:: Supplied material

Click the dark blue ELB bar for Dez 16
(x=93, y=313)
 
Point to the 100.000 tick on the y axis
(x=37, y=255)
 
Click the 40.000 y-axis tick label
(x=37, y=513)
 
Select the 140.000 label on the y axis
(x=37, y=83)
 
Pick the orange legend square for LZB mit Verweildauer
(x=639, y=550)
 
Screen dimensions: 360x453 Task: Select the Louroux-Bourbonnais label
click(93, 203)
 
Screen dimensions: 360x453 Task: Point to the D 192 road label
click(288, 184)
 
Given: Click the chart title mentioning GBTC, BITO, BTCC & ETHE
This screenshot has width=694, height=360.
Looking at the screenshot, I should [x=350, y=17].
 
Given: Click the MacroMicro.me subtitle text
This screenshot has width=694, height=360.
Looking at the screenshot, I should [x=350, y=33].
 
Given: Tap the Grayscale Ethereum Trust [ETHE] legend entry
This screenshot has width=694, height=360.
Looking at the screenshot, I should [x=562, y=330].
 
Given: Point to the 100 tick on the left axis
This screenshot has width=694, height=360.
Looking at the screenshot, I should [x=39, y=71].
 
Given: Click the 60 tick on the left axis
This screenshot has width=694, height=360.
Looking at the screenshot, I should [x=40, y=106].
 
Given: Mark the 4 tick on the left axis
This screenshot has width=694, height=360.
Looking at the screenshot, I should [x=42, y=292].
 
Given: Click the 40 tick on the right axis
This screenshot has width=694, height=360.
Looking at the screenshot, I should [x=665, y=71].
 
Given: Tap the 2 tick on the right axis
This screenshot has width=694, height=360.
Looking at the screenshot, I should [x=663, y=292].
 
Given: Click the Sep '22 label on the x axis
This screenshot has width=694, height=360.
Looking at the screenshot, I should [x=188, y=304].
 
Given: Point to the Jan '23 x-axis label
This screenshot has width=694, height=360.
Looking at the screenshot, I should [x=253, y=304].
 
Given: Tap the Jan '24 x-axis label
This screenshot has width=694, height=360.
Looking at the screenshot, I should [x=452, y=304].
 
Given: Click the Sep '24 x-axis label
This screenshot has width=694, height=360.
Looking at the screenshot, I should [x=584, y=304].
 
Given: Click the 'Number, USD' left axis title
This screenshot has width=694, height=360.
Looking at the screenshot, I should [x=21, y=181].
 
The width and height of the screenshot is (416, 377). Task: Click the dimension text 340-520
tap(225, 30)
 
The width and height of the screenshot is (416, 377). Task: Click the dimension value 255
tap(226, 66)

::::

Copy out all the records again, swapping each "Given" for "Instruction" and keeping everything else unchanged.

### Correct answer
Click the dark blue ELB bar for Dez 16
(x=93, y=313)
 
Point to the 100.000 tick on the y axis
(x=37, y=255)
 
Click the 40.000 y-axis tick label
(x=37, y=513)
 
Select the 140.000 label on the y axis
(x=37, y=83)
 
Pick the orange legend square for LZB mit Verweildauer
(x=639, y=550)
 
Screen dimensions: 360x453 Task: Select the Louroux-Bourbonnais label
click(93, 203)
 
Screen dimensions: 360x453 Task: Point to the D 192 road label
click(288, 184)
 
Instruction: Click the chart title mentioning GBTC, BITO, BTCC & ETHE
This screenshot has width=694, height=360.
Looking at the screenshot, I should [x=350, y=17].
 
Instruction: Click the MacroMicro.me subtitle text
This screenshot has width=694, height=360.
Looking at the screenshot, I should [x=350, y=33].
 
Instruction: Tap the Grayscale Ethereum Trust [ETHE] legend entry
This screenshot has width=694, height=360.
Looking at the screenshot, I should [x=562, y=330].
 
Instruction: Point to the 100 tick on the left axis
This screenshot has width=694, height=360.
Looking at the screenshot, I should [x=39, y=71].
 
Instruction: Click the 60 tick on the left axis
This screenshot has width=694, height=360.
Looking at the screenshot, I should [x=40, y=106].
 
Instruction: Mark the 4 tick on the left axis
This screenshot has width=694, height=360.
Looking at the screenshot, I should [x=42, y=292].
 
Instruction: Click the 40 tick on the right axis
This screenshot has width=694, height=360.
Looking at the screenshot, I should [x=665, y=71].
 
Instruction: Tap the 2 tick on the right axis
This screenshot has width=694, height=360.
Looking at the screenshot, I should [x=663, y=292].
 
Instruction: Click the Sep '22 label on the x axis
This screenshot has width=694, height=360.
Looking at the screenshot, I should [x=188, y=304].
 
Instruction: Point to the Jan '23 x-axis label
This screenshot has width=694, height=360.
Looking at the screenshot, I should [x=253, y=304].
 
Instruction: Tap the Jan '24 x-axis label
This screenshot has width=694, height=360.
Looking at the screenshot, I should [x=452, y=304].
 
Instruction: Click the Sep '24 x-axis label
This screenshot has width=694, height=360.
Looking at the screenshot, I should [x=584, y=304].
 
Instruction: Click the 'Number, USD' left axis title
This screenshot has width=694, height=360.
Looking at the screenshot, I should [x=21, y=181].
 
The width and height of the screenshot is (416, 377). Task: Click the dimension text 340-520
tap(225, 30)
 
The width and height of the screenshot is (416, 377). Task: Click the dimension value 255
tap(226, 66)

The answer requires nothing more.